====== SUPPLIED TEXT ======

Re: Dilemma - Very Frequent Synonym updates for Huge Index

Posted by Ravi Kiran <ra...@gmail.com>.
Hello Mr. Høydahl,
                          I thought of doing it exactly as you have said,
Shall try out and see where I land. However Iam still skeptical about that
approach from the performance point of view as we are a round the clock news
organization and huge reindexing might affect the speed of searches moreover
in the news business "being first" is more important hence we need those
synonyms to take affect right away and thats where we are in a quandry

   With regards to the OpenNLP implementation, our design is plain vanilla
outside of SOLR. We generate the XML on the fly with extracted entities from
OpenNLP and then index it straight into SOLR. However, we do some sanity
checks for locations prior to indexing using wordnet so that false positives
are avoided in location names.

Thanks,

Ravi Kiran Bhaskar

On Thu, Jul 1, 2010 at 5:40 AM, Jan Høydahl / Cominvent <
jan.asf@cominvent.com> wrote:

> Hi,
>
> I think I would look at a hybrid approach, where you keep adding new
> synonyms to a query-side qynonym dictionary for immediate effect. And then
> every now and then or every Nth night you move those synonyms over to the
> index-side dictionary and trigger a full reindex.
>
> A nice side effect of reindexing now and then could be that if your OpenNLP
> extraction dictionaries have changed, it will be reflected too.
>
> BTW: Could you share details of your OpenNLP integration with us? I'm about
> to do it on another project..
>
> --
> Jan Høydahl, search solution architect
> Cominvent AS - www.cominvent.com
> Training in Europe - www.solrtraining.com
>
> On 1. juli 2010, at 06.57, Ravi Kiran wrote:
>
> > Hello,
> >        Hoping some solr guru can help me out here. We are a news
> > organization trying to migrate 10 million documents from FAST to solr.
> The
> > plan is to have our Editorial team add/modify synonyms multiple times
> during
> > a day as they deem appropriate. Hence we plan on using query time
> synonyms
> > as we cannot reindex every time they modify the synonyms file(for the
> > entities extracted by OpenNLP like locations/organizations/person names
> from
> > article body) . Since the synonyms are for names Iam concerned that the
> > multi-phrase issue crops up with the query-time synonyms. for example
> > synonyms could be as follows
> >
> > The Washington Post Co., The Washington Post, Washington Post, The Post,
> > TWP, WAPO
> > DHS,D.H.S,D.H.S.,Department of Homeland Security,Homeland Security
> > USCIS, United States Citizenship and Immigration Services, U.S.C.I.S.

====== RECORD EXTRACTS ======

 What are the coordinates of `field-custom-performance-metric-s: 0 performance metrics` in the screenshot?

======
====== RECORD EXTRACTS ======

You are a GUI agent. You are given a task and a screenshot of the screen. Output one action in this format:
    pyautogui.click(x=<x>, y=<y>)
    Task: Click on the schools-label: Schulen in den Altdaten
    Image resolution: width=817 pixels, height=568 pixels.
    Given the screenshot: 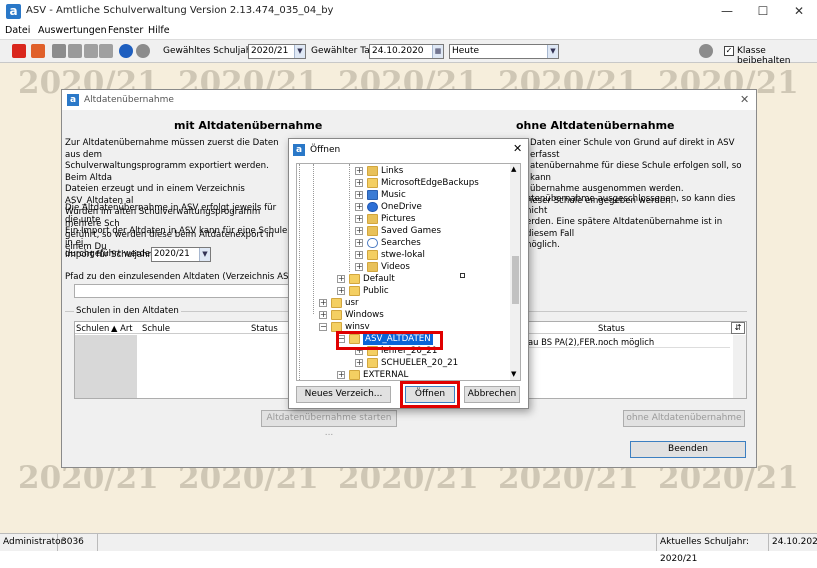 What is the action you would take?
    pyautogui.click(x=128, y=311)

======
====== RECORD EXTRACTS ======

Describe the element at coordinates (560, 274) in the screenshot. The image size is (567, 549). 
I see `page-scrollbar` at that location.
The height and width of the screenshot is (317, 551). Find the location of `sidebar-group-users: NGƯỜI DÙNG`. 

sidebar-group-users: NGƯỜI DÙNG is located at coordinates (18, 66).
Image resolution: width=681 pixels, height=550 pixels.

======

EXERCISE SET>
(1) In the Solr synonym thread, how many documents is the news organization migrating from FAST to Solr?
(2) Continue the Solr synonym thread from the point where it stops.

REPLIES>
(1) 10 million documents.

(2)
> >
> > Barack Obama,Barack H. Obama,Barack Hussein Obama,President Obama
> > Hillary Clinton,Hillary R. Clinton,Hillary Rodham Clinton,Secretary
> > Clinton,Sen. Clinton
> > William J. Clinton,William Jefferson Clinton,President Clinton,President
> > Bill Clinton
> >
> > Virginia, Va., VA
> > D.C,Washington D.C, District of Columbia
> >
> > I have the following fieldType in schema.xml for the
> keywords/entites...What
> > issues should I be aware off ? And is there a better way to achieve it
> > without having to reindex a million docs on each synonym change. NOTE
> that I
> > use tokenizerFactory="solr.KeywordTokenizerFactory" for the
> > SynonymFilterFactory to keep the words intact without splitting
> >
> >    <!--  Field Type Keywords/Entities Extracted from OpenNLP -->
> >    <fieldType name="keywordText" class="solr.TextField"
> > sortMissingLast="true" omitNorms="true" positionIncrementGap="100">
> >      <analyzer type="index">
> >        <tokenizer class="solr.KeywordTokenizerFactory"/>
> >        <filter class="solr.TrimFilterFactory" />
> >        <filter class="solr.StopFilterFactory" ignoreCase="true"
> > words="stopwords.txt,entity-stopwords.txt"
> enablePositionIncrements="true"/>
> >
> >        <filter class="solr.RemoveDuplicatesTokenFilterFactory"/>
> >      </analyzer>
> >      <analyzer type="query">
> >        <tokenizer class="solr.KeywordTokenizerFactory"/>
> >        <filter class="solr.TrimFilterFactory" />
> >        <filter class="solr.StopFilterFactory" ignoreCase="true"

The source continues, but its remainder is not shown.